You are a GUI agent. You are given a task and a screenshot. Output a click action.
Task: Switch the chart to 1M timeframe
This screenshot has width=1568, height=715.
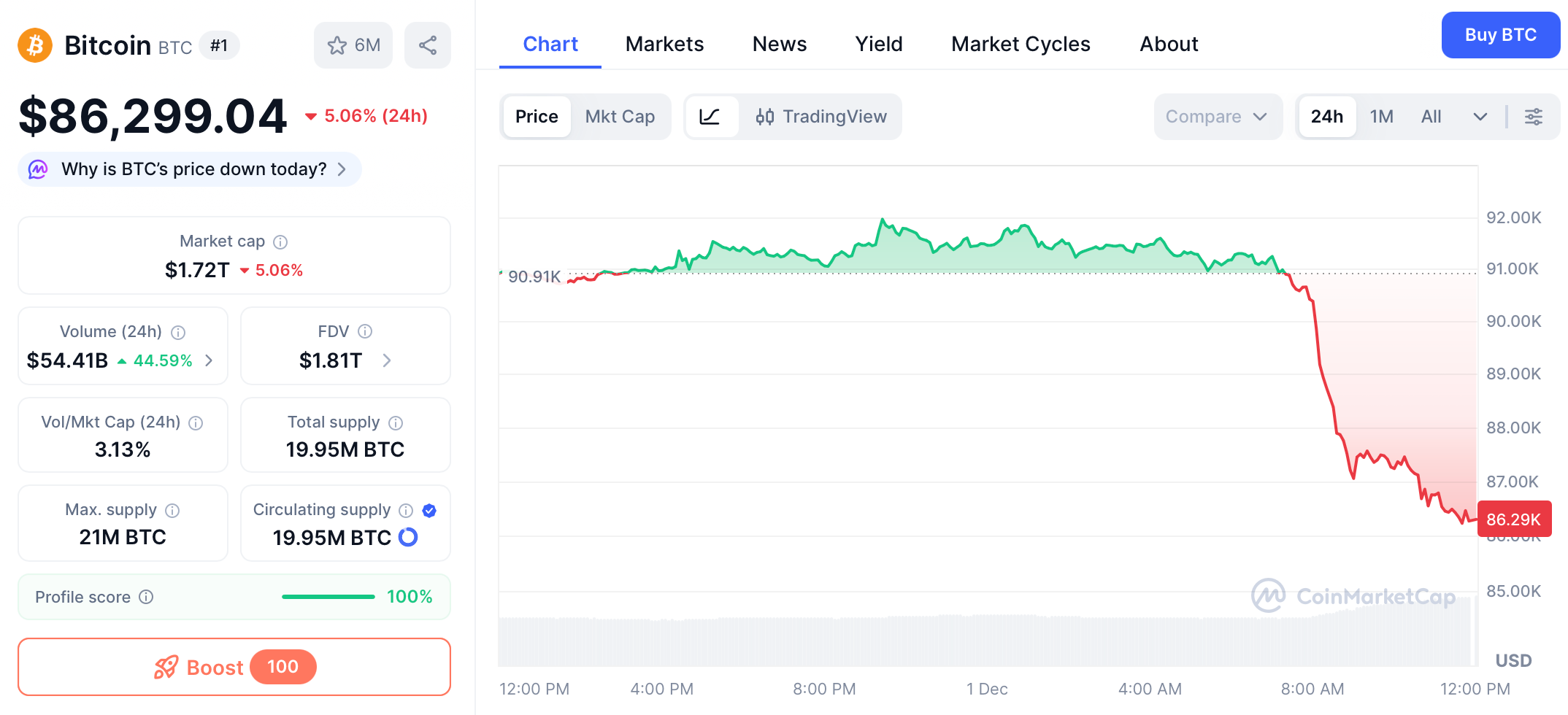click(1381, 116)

===

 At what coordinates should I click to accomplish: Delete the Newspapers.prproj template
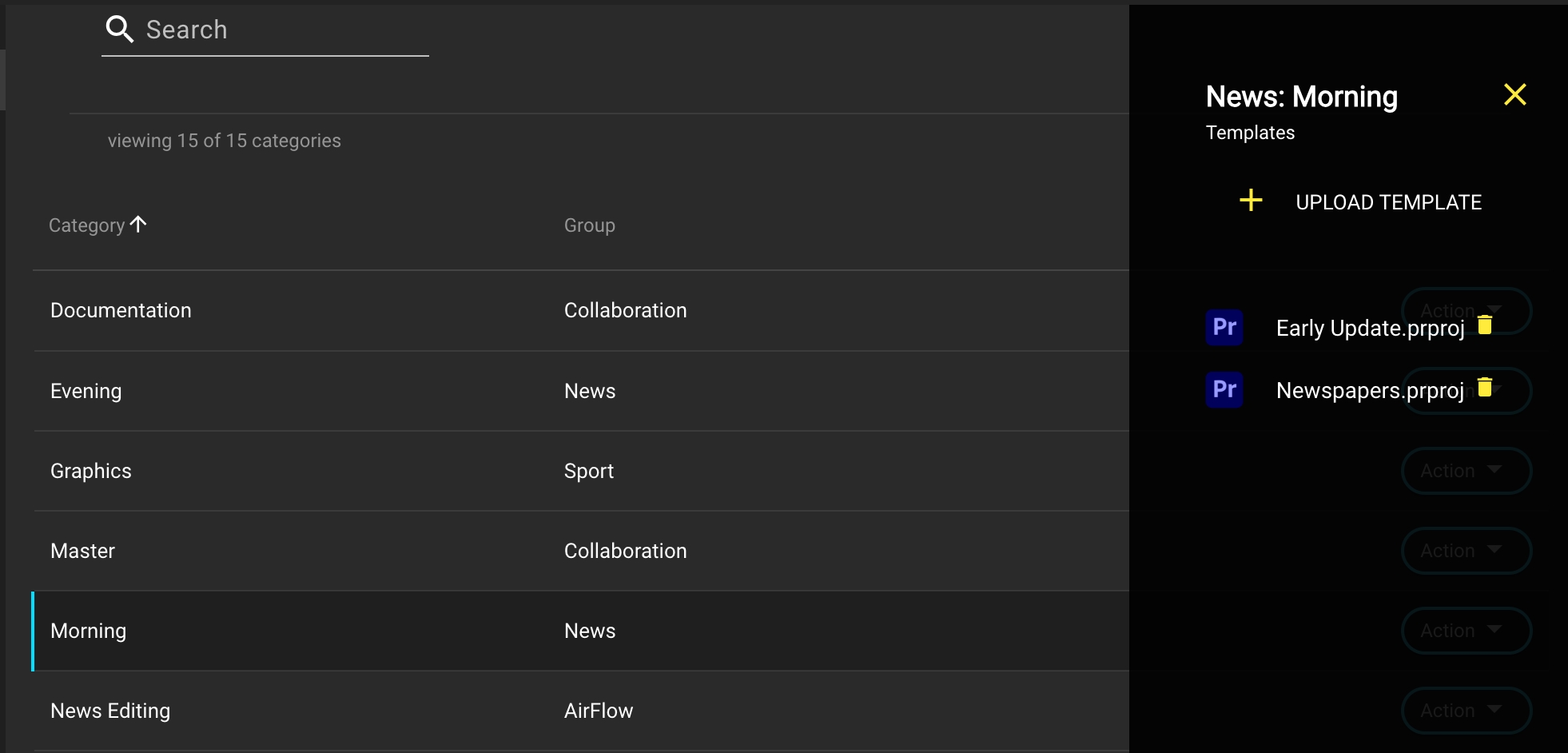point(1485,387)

===

Rewrite the data from the line with "You are a GUI" up to and including the line with "click(1381, 116)", replacing "timeframe" with "time frame" and changing nothing else. Leave the pictures out of your answer.

THE RESULT:
You are a GUI agent. You are given a task and a screenshot. Output a click action.
Task: Switch the chart to 1M time frame
This screenshot has width=1568, height=715.
click(1381, 116)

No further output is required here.